THE DATA ▸
------------

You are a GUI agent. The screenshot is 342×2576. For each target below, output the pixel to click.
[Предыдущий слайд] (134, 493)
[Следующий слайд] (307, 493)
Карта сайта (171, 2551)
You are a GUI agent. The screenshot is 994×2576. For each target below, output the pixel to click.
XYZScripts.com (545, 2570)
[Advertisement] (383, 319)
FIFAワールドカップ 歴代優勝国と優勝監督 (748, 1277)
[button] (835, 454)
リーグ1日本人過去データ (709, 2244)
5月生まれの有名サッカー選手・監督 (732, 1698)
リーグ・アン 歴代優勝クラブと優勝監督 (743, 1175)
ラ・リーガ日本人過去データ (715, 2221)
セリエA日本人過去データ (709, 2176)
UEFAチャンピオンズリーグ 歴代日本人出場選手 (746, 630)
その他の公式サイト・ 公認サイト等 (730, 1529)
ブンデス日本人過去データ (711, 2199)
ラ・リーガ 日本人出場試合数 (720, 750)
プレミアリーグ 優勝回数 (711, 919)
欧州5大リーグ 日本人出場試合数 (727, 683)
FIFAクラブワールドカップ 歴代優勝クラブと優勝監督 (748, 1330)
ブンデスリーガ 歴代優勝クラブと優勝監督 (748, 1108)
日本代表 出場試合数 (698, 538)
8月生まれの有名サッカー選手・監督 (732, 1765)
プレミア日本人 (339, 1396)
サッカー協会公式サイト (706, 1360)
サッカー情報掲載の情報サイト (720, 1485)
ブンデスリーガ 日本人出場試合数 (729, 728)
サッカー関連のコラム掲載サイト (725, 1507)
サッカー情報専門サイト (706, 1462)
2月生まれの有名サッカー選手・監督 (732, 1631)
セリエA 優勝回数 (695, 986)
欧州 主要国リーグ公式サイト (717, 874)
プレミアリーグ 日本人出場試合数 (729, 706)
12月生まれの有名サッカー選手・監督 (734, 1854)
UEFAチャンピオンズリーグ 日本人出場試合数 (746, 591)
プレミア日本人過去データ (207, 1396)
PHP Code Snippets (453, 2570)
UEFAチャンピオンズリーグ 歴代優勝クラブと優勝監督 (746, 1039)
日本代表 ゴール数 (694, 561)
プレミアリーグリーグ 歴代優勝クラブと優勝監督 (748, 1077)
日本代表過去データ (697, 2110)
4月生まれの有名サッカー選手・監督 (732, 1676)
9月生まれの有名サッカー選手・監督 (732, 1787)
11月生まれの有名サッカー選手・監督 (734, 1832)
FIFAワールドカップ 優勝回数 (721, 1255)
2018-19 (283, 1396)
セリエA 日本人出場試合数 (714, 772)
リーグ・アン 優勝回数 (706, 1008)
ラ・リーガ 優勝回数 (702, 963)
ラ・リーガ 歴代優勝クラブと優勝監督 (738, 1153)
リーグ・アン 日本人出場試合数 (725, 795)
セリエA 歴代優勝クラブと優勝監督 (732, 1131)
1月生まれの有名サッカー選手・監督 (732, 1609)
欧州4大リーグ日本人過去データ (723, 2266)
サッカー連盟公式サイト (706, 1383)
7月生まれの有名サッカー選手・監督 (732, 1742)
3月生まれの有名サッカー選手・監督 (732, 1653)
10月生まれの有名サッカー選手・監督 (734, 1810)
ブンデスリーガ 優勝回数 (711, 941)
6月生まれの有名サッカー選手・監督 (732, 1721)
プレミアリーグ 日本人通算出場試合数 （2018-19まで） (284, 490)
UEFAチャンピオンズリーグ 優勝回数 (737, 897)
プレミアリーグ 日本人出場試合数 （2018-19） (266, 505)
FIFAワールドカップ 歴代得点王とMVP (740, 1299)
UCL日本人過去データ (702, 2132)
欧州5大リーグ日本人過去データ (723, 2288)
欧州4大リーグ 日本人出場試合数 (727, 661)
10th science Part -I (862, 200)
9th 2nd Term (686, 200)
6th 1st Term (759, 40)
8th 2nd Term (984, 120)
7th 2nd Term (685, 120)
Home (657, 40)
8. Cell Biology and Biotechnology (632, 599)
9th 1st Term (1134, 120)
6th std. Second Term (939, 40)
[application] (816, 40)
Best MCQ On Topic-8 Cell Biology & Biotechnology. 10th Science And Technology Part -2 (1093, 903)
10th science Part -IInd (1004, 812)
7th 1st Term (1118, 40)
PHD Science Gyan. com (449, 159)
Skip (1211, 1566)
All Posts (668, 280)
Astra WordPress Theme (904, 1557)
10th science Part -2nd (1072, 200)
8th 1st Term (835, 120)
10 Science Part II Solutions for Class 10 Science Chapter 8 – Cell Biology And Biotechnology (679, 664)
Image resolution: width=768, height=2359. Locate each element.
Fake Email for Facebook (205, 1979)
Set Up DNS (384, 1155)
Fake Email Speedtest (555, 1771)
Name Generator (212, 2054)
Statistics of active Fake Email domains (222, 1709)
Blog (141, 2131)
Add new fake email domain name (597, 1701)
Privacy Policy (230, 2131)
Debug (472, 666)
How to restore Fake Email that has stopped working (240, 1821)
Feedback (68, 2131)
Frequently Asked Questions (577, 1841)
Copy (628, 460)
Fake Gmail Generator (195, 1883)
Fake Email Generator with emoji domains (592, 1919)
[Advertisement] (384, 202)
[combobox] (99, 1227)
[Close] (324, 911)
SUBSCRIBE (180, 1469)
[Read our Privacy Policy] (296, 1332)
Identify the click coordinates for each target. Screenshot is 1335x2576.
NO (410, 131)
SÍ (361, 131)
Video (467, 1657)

------------

ACTION ITEM ▸ What lines of the material above contain "Term"? Return each of them.

ANSWER TO THIS PROBLEM ▸
9th 2nd Term (686, 200)
6th 1st Term (759, 40)
8th 2nd Term (984, 120)
7th 2nd Term (685, 120)
9th 1st Term (1134, 120)
6th std. Second Term (939, 40)
7th 1st Term (1118, 40)
8th 1st Term (835, 120)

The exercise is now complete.